O Natal tem seus clássicos e as polêmicas em torno do Papai Noel é um deles: existe ou não? Como lidar com quem tem medo? Pode comemorar a data nas escolas? O Lunetas entrevistou especialistas para entender como entrar nesse jogo lúdico sem traumatizar as crianças.

Shoppings lotados, um trono com decorações luminosas e aquela foto ao lado de um senhor de barba e cabelos brancos distribuindo doces num saco vermelho. O Natal tem seus clássicos e um deles é a criança que chora quando encontra o Papai Noel. Algumas se assustam, outras se emocionam. Por que será que o bom velhinho causa tanto frenesi?

Até os sete anos, é muito comum que o real e o imaginário se confundam para as crianças. “Elas escutam histórias e constroem uma representação do que é o Papai Noel, mas há diferenças quando aquela figura aparece na frente delas, e isso pode causar estranhamento”, afirma a psicóloga especializada em desenvolvimento infantil, Mayara Martins Pereira. 

“O medo, como parte da condição humana, costuma se manifestar diante daquilo que é novo”

Ainda no contexto do desconhecido, é preciso observar quais as narrativas construídas em torno do personagem, já que elas influenciam na hora de fixar uma imagem mais positiva, curiosa, negativa ou até mesmo suspeita. Por exemplo, se pais e mães dizem que a criança só irá ganhar presente do Papai Noel se obedecerem e forem “boazinhas”, o que pode passar na cabeça dela quando se deparar com aquele ser onipresente que vigiou a família o ano todo?

“Para as famílias que celebram o Natal, é mais interessante deixar as crianças vivenciarem a fantasia, dialogando sobre generosidade e união, do que barganhar ou castigar”, sugere a psicóloga.  

O desconforto também pode surgir com a pressão dos adultos por aquela interação. Enquanto as famílias aguardam ansiosas para filmar ou fotografar o momento, será que alguém lembrou de perguntar para as crianças se elas querem mesmo abraçar o Papai Noel? “Se ela não quiser, não significa que é mal-educada ou não está se divertindo, mas a criança tem consciência do seu corpo e seus limites, e forçá-la a interagir com um desconhecido pode ser desconfortável”, diz.

LINHAS FORNECIDAS =

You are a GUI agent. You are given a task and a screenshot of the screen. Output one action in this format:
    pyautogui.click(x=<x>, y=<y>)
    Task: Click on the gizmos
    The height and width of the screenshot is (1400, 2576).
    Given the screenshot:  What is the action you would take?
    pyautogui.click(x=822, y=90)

AÇÕES NECESSÁRIAS =
(A) Selecione e copie todas as linhas em que aparece a palavra "action", respeitando a diferença entre maiúsculas e minúsculas.
(B) Retome o texto sobre as crianças e o Papai Noel e continue-o a partir da última frase.

RESULTADOS DO EXERCÍCIO =
(A)
You are a GUI agent. You are given a task and a screenshot of the screen. Output one action in this format:
    Given the screenshot:  What is the action you would take?

(B)
Natal nas escolas

Com a chegada do fim do ano, é comum que muitas escolas se organizem para enfeitar ambientes, promover atividades educativas baseadas no tema e até estimular as crianças a escreverem cartinhas para o Papai Noel. No entanto, como alerta a educadora e diretora pedagógica do Espaço Ekoa, Ana Paula Yazbek, não cabe à escola trazer o Natal para o centro do dia a dia das crianças ou incentivar o consumo.

De acordo com os dados do último Censo do Instituto Brasileiro de Geografia e Estatística (IBGE), 4,2 milhões de brasileiros declaram pertencer a religiões que não celebram a data. Isso não significa que as famílias não se reúnam, que as crianças não se encantem, troquem presentes ou que não devam acreditar em Papai Noel. “As crianças embarcam na fantasia até mesmo para poderem enfrentar a realidade e isso independe da vontade do adulto”, sinaliza Yazbek.

Para a educadora, o mais importante da época é explorar o lúdico e construir memórias afetivas em grupo. “Pelo viés da literatura, por exemplo, podemos incluir o elemento fantástico, com um velhinho ou outros diversos personagens que oferecem presentes e coisas mágicas para uma festividade.”

Para que haja respeito a todas as crianças e suas famílias, a educadora ressalta que as escolas podem tratar o Natal como uma espécie de “imersão cultural”, aproveitando a oportunidade para conversar também com as crianças sobre datas importantes para outras religiões.

Acreditar ou não em Papai Noel?

Estimular ou não a criança a acreditar em Papai Noel e até que idade são perguntas que podem assombrar alguns adultos, mas suas respostas, de acordo com as especialistas entrevistadas, podem partir da própria criança. A primeira dica é nunca subestimar os pequenos: “É um equívoco minimizar a possibilidade das crianças compreenderem as coisas. Muitas vezes, elas sabem que esse lúdico é apenas um jogo e mesmo assim elas topam participar, diz Yazbek.

Pode ser que pais e mães tenham experiências traumáticas e não queiram criar os filhos acreditando em Papai Noel ou pode ser que eles queiram proporcionar aos filhos um momento de afeto e prosperidade que não tiveram no passado. Além da questão religiosa, celebrar ou não o Natal a partir desses personagens parte de contextos muitos particulares de cada família.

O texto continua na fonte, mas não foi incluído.